芥川賞作家・三田誠広が実践講義!小説の書き方【第57回】文学的な香りとは何か
芥川賞作家・三田誠広が、小説の書き方をわかりやすく実践講義!連載第57回目は、小野正嗣『九年前の祈り』について。苦境にあえぐ母子を幻想的な手法で描いた名作を解説します。
【今回の作品】
小野正嗣『九年前の祈り』 苦境にあえぐ母子を幻想的な手法で描く
苦境にあえぐ母子を幻想的な手法で描いた、小野正嗣『九年前の祈り』について
この作品は比較的新しいものです。ピースの又吉直樹さんのその前の回の芥川賞といえば、新しさがわかります。でも、又吉さんの作品で初めて文学というものに触れ、芥川賞というものに興味をもった人が、その前の回の作品はどんなものかと思ってこの作品を読み始めると、まるで迷宮に踏み込んだような目まいを覚えることになるのではないかと思われます。
笙野頼子や、円城塔のような、見るからに難解な作品ではありません。磯崎憲一郎や、朝吹真理子のような、ちょっと変だな、というものでもありません。わりとふつうに、リアリズムの作品として読んでいけるのですが、途中から何か奇妙な領域に引きずりこまれるというような感じの不思議な作品です。
知的で幻想的な作風
書き方がヨーロッパふうですね。日本の作品だと、リアリズムで書かれた私小説か社会小説、そうでなければアンチロマンの前衛小説、といった整理ができるのですが、ヨーロッパの作品には、それとは別の、高踏的な作風といったものがあります。高踏的というのは、お高くとまっている、といったニュアンスなのですが。
ふつうのことを即物的に表現するのではなく、知的に言い換える。日本でそういうことをやると、キザでいやみなやつということになってしまうのですが、それは日本という国が伝統が浅く、階級というものがほとんどないよい意味でリベラルな国だからです。ヨーロッパの場合は、オペラと伝統的な文学を子どもの頃に親の世代から受け継いだ人たちが、ごく自然に伝統文化と文学に親しむといったケースがあります。そういう上流階級の人と、サッカーにしか興味のない下流の人は、はっきりと階層化されているのです。
日本は70年前に戦争に負けて以後、階級というものはなくなりました。ですから労働者階級の人でも、とんでもない田舎の人でも、大学に入り、大学院に進んで留学でもすれば、オペラと伝統文学を受け継いだヨーロッパのインテリ階級と同じような発想で小説を書くことができるのです。
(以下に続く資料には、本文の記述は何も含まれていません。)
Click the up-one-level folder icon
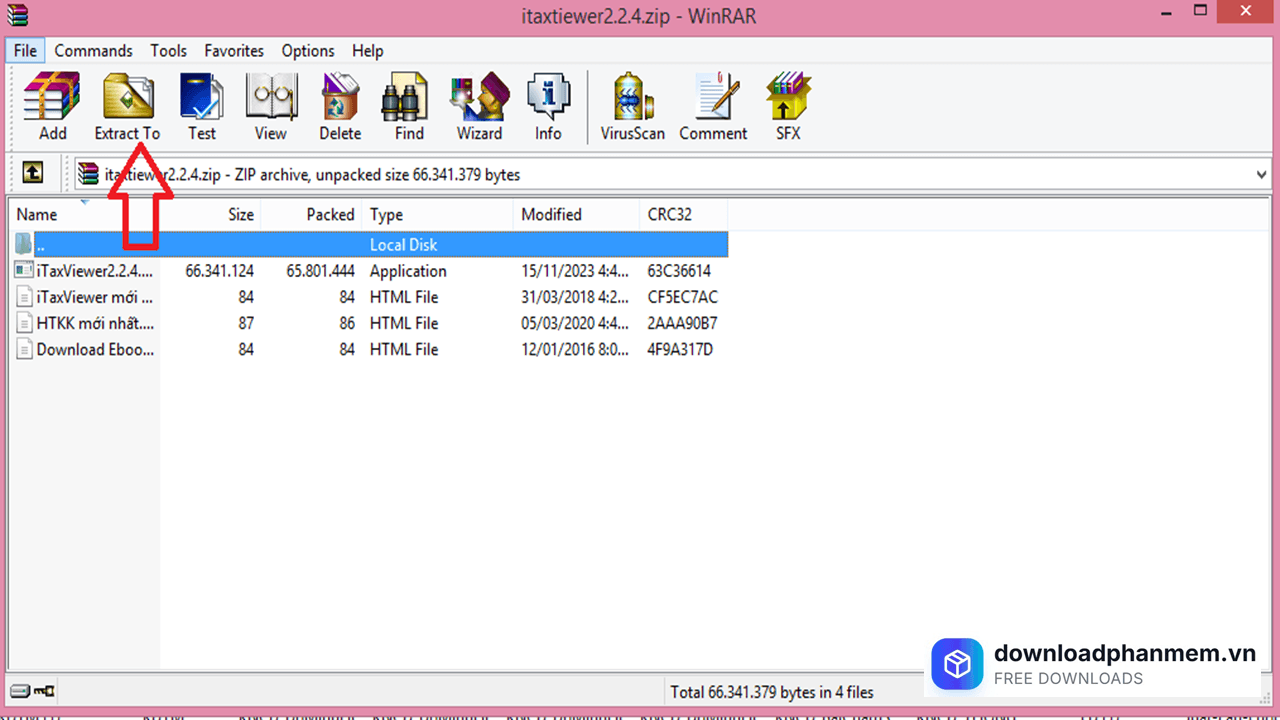Viewport: 1280px width, 720px height. tap(32, 173)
そこがこの作品のユニークなところです。一見するとリアリズムで書かれていて、九州の田舎町の出身だけれども、カナダ人と結婚してハーフの子どもを産み、夫に逃げられて故郷の田舎に帰ってきた子連れの女が、閉鎖的な田舎社会の中で生きづらい状況におかれるという、ありふれたリアルな状況が描かれているのですが、文体がユニークで、そういうリアルな状況がストレートに語られてはいないのです。
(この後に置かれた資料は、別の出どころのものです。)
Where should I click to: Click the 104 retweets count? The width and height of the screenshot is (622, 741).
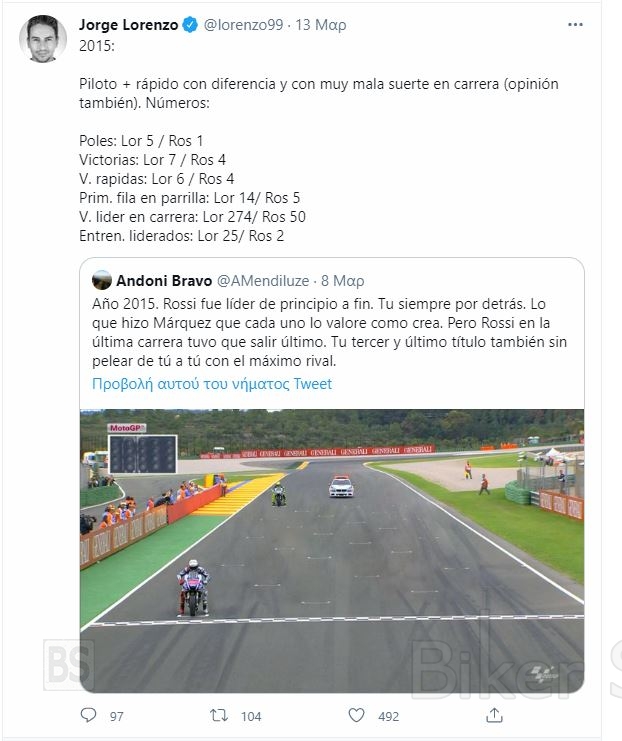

前衛的というか、アンチロマンというか、あえていえばわざと抽象的に書くことで、リアルなものがもっている腐臭のようなものを排除した、知的で幻想的な作風といったらいいでしょうか。ここには文学的な香りといったものがあります。こういう香りには好き嫌いがあるのかもしれませんが、ぼくはなかなかいいセンスだと思います。この香りによって、テーマのなまなましさが、ほどよく緩和されている。それが文学の功績だと思います。
「九年前」によって「いま」が相対化される
物語は故郷に帰ってきたヒロインの親とのやりとりや、田舎では差別されがちなハーフであり、しかも精神的に障害を負っているらしい子どもをかかえ、困難な状況に置かれたヒロインの姿をリアルに提示していくストーリーの流れと、九年前のカナダ旅行での体験が、並行的に語られます。
しかも「いま」の時間の流れと、「九年前」の時間の流れとが、一行アキとかそういう明確な区切りもなく、わざと錯綜するように並行的に展開されることにより、いわば九年前の記憶の中のイメージと、目の前の現実とが、ないまぜにされ、そのことによって「いま」の現実が相対化されるという、不思議な効果をもった作品だといっていいでしょう。
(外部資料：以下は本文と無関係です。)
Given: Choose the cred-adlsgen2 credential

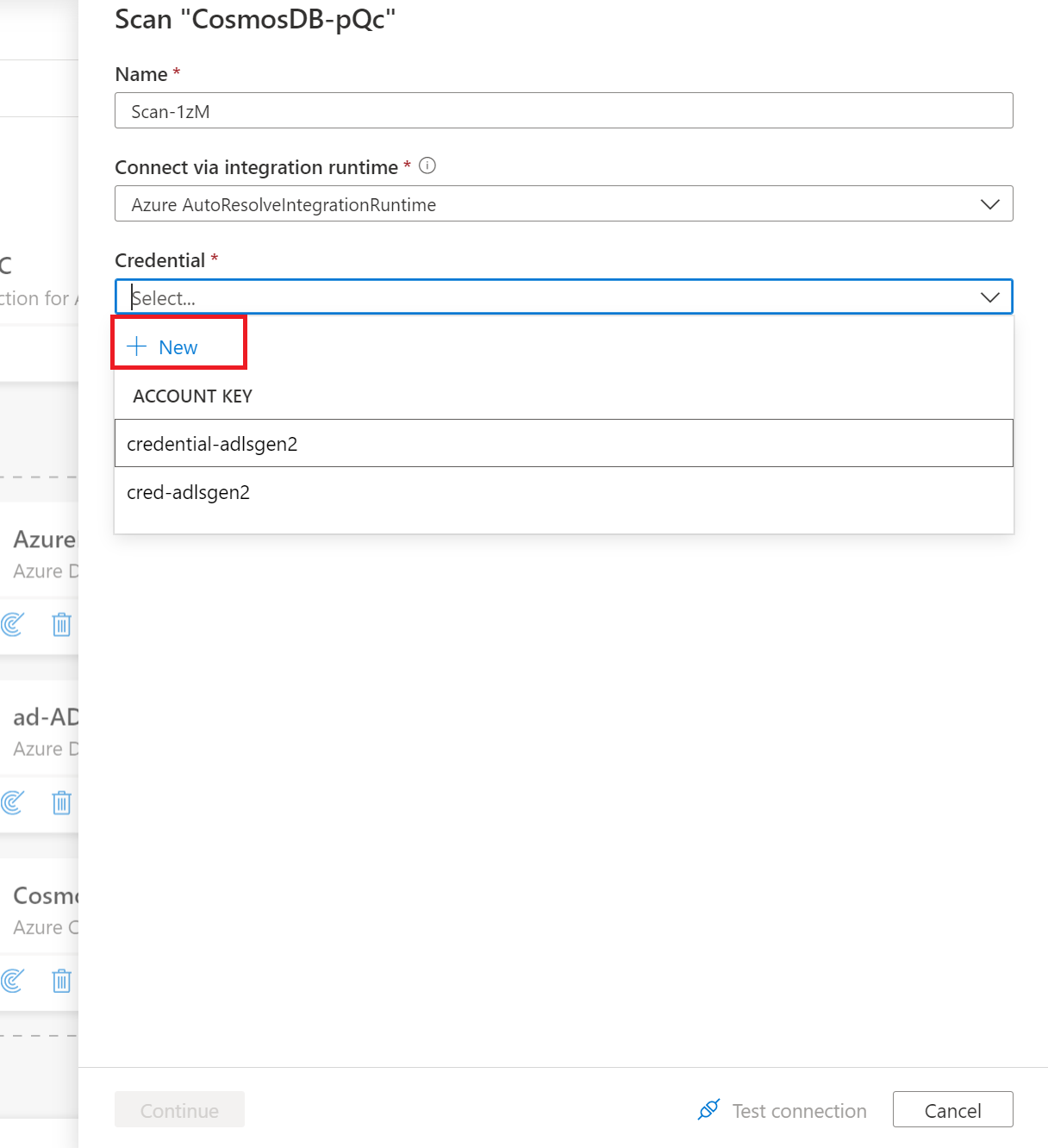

これは文学の手法として高等技術です。こういう作風に慣れていない一般の読者は混乱を起こすでしょう。とくに又吉さんのような、わかりやすいリアリズム小説を読んで、純文学というのもいいものだな、と思った読者にとっては、これは何だかよくわからないものとして受け止められ、やっぱり文学は難しい、ということになってしまうのかもしれません。
文学というのは多様なのですし、とても幅が広く奥行きも深いものなのです。太宰治や又吉直樹は、その最も表層の、わかりやすい部分だといっていいでしょう。一見わかりにくくても、じわじわとその良さが伝わってくるというような作品もあるのですし、この作品よりももっと難解な、何が書いてあるのかサッパリわからないというものもある、それが文学なのです。
でもこの作品は、サッパリわからないというものではありません。基本的にはリアリズムで書かれていて、何が起こっているかは正確にわかります。ただヒロインの置かれている状況は、都会で豊かな温かい家庭を築いている人にとっては、何とも生きづらい状況だと思います。しかしこの作品は、その生きづらい状況を、九年前にカナダに行った時の同行者で、不幸な境遇にあったある女性の祈りの姿と、「いま」のヒロインの思いとを、文学的な手法で重ね合わせることで、ある種の「救い」を感じさせる、文学ならではの名作だと思います。
表面的なわかりにくさに、途中で読むのをやめたりしないで、じっくりと味わっていただきたい作品です。